Operationally, IAG has accelerated its technology transformation, migrating over six million policies onto its Retail Enterprise Platform and advancing its Commercial Enterprise Platform. These investments aim to improve underwriting efficiency and customer experience, particularly in the intermediated business segment.
Customer Support and Climate Initiatives
Severe weather events in Queensland and New South Wales tested IAG’s claims and customer support capabilities. The insurer paid out approximately $6 billion in claims during the half and supported more than 12,000 vulnerable customers, including those facing financial hardship. IAG’s use of AI, data analytics, and satellite technology through its proprietary Situation Awareness Map enabled faster, more targeted responses to natural disasters.

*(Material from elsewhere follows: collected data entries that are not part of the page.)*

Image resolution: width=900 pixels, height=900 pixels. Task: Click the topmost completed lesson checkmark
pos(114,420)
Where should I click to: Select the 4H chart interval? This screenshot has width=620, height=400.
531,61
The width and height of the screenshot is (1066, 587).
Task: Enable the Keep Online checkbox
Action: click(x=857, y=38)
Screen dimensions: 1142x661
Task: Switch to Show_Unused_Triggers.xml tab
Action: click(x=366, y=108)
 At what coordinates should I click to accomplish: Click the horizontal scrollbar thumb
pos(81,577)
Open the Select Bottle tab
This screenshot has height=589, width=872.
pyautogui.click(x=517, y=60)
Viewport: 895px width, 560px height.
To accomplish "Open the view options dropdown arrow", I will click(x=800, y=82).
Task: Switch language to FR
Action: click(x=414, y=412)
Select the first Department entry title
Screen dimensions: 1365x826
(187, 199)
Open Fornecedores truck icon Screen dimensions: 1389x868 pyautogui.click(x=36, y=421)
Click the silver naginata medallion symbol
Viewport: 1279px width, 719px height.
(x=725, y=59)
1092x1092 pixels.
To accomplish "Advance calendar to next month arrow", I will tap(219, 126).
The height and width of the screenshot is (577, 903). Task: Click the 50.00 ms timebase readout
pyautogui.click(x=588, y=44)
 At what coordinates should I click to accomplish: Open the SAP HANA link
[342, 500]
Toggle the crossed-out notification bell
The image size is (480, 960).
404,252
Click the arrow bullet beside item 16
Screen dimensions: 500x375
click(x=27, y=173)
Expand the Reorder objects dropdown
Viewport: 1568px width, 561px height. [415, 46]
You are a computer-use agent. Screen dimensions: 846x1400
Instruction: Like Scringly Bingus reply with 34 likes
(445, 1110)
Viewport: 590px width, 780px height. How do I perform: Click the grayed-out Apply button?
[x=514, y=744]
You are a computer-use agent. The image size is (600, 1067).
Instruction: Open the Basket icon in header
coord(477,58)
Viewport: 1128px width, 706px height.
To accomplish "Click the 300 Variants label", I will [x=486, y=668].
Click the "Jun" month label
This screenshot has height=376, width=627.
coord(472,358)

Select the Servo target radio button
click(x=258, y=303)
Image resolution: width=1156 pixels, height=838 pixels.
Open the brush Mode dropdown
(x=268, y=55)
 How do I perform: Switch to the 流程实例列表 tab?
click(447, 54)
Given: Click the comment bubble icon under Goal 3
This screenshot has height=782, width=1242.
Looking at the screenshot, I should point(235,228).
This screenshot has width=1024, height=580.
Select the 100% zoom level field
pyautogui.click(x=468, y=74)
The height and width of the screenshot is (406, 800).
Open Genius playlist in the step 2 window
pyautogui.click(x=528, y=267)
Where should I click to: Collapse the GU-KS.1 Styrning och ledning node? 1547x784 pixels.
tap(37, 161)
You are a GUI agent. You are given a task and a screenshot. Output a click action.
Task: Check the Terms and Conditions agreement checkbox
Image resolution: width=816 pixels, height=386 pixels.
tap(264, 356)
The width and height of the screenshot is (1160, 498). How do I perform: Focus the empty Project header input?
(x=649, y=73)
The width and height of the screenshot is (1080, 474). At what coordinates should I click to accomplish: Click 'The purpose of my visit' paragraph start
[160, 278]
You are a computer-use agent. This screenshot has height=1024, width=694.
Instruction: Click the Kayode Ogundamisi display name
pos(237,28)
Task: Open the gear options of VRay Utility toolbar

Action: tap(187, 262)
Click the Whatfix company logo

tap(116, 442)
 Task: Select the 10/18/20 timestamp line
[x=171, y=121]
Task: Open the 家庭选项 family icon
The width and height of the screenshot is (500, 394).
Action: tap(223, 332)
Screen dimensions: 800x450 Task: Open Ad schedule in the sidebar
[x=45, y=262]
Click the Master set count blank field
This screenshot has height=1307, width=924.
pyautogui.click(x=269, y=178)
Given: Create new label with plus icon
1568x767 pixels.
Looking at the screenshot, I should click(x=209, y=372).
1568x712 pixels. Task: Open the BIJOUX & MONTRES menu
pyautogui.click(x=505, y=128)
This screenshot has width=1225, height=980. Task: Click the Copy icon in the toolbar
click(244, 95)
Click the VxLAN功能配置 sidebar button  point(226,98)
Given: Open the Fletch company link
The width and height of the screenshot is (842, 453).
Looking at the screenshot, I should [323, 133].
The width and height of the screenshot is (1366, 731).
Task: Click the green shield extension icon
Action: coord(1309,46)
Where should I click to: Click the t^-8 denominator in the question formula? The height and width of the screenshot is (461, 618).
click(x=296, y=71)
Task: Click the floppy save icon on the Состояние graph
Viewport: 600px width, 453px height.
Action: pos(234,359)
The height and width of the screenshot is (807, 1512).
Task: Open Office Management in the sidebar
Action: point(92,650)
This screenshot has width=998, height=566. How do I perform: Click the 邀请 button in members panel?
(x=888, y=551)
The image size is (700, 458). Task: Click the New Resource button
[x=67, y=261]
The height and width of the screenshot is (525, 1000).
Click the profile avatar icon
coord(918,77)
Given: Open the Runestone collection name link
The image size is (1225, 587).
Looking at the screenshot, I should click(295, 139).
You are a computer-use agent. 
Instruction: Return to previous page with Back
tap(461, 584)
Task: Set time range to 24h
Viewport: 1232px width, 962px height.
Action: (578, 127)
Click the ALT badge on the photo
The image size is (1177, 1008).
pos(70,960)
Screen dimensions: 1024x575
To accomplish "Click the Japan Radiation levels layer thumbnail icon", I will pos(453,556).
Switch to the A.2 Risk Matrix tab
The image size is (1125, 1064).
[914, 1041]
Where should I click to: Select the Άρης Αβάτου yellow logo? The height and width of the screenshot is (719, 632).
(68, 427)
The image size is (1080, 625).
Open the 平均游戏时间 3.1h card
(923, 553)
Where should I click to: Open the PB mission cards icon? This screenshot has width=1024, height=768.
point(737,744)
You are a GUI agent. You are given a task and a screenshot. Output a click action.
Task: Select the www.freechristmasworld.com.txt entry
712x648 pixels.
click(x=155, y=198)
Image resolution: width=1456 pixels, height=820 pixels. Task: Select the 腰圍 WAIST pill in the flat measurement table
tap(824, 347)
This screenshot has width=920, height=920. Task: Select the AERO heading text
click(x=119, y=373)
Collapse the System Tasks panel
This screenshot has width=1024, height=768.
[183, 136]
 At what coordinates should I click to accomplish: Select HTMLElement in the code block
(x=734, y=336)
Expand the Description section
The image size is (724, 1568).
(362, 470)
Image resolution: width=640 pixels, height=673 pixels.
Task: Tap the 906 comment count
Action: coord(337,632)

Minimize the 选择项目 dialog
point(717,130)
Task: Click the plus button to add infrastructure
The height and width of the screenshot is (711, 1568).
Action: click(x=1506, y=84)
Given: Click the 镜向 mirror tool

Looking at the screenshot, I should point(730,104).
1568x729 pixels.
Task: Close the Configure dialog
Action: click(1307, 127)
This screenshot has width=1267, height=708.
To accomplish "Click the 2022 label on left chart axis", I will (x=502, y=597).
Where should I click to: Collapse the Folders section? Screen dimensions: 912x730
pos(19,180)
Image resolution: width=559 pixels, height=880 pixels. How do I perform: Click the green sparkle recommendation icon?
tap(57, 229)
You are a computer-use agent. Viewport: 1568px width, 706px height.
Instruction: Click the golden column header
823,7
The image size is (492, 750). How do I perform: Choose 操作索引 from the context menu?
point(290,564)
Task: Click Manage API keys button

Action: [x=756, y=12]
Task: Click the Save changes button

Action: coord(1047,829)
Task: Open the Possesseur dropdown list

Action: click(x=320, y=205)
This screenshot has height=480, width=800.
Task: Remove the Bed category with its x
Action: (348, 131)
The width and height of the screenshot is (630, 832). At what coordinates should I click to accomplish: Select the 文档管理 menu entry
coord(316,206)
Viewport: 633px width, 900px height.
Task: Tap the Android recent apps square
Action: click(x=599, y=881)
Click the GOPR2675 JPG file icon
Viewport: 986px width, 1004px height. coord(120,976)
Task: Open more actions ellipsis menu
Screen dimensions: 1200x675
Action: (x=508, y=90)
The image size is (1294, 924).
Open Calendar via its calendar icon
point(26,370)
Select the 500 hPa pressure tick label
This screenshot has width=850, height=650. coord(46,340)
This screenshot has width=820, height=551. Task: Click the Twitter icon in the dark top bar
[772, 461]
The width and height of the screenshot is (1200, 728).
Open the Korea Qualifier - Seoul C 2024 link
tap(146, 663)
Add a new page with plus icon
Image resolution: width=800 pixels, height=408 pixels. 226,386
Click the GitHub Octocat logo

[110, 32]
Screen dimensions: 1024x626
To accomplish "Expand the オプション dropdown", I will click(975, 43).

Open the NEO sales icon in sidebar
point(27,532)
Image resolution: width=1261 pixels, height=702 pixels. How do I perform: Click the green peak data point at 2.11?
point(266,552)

In a broader commitment to climate resilience, IAG established the NRMA Insurance Help Fund, a multimillion-dollar initiative supporting community preparedness and recovery. The company also partnered with specialist firms to accelerate hail damage repairs and launched research into driver interactions with advanced safety technologies.
Capital Management and Shareholder Returns
Reflecting its strong capital position, IAG declared an interim dividend of 12.0 cents per share, consistent with the prior year, albeit with a lower franking level of 25%. Additionally, the company announced an on-market share buyback program of up to $200 million, signalling confidence in its balance sheet and future prospects.
At 31 December 2025, IAG’s Common Equity Tier 1 capital ratio remained above target benchmarks, supporting its ability to withstand future shocks. The company is also preparing for regulatory assessment under the new Australian Competition and Consumer Commission (ACCC) mandatory merger regime, relevant to its ongoing RAC acquisition plans.
Outlook and Guidance
Looking ahead, IAG expects high single-digit growth in gross written premiums for the full year, with double-digit growth anticipated in the second half driven by retail expansion and RACQI’s contribution. The insurer maintains its full-year insurance profit guidance between $1.55 billion and $1.75 billion, targeting a 15% reported insurance margin and return on equity on a through-the-cycle basis.
While the first half absorbed significant weather-related costs, IAG’s management remains confident in the company’s strategic momentum, operational improvements, and capital strength to deliver sustainable shareholder value.
Bottom Line?
IAG’s ability to manage severe weather impacts while growing underlying profits sets the stage for a pivotal year ahead amid evolving climate risks and regulatory scrutiny.
Questions in the middle?
- How will the full integration of RACQI influence IAG’s earnings volatility in coming periods?
- What impact will the new ACCC merger regime have on IAG’s planned acquisition of RAC Insurance Pty Limited?
- Can IAG sustain its dividend and buyback programs if severe weather events intensify further?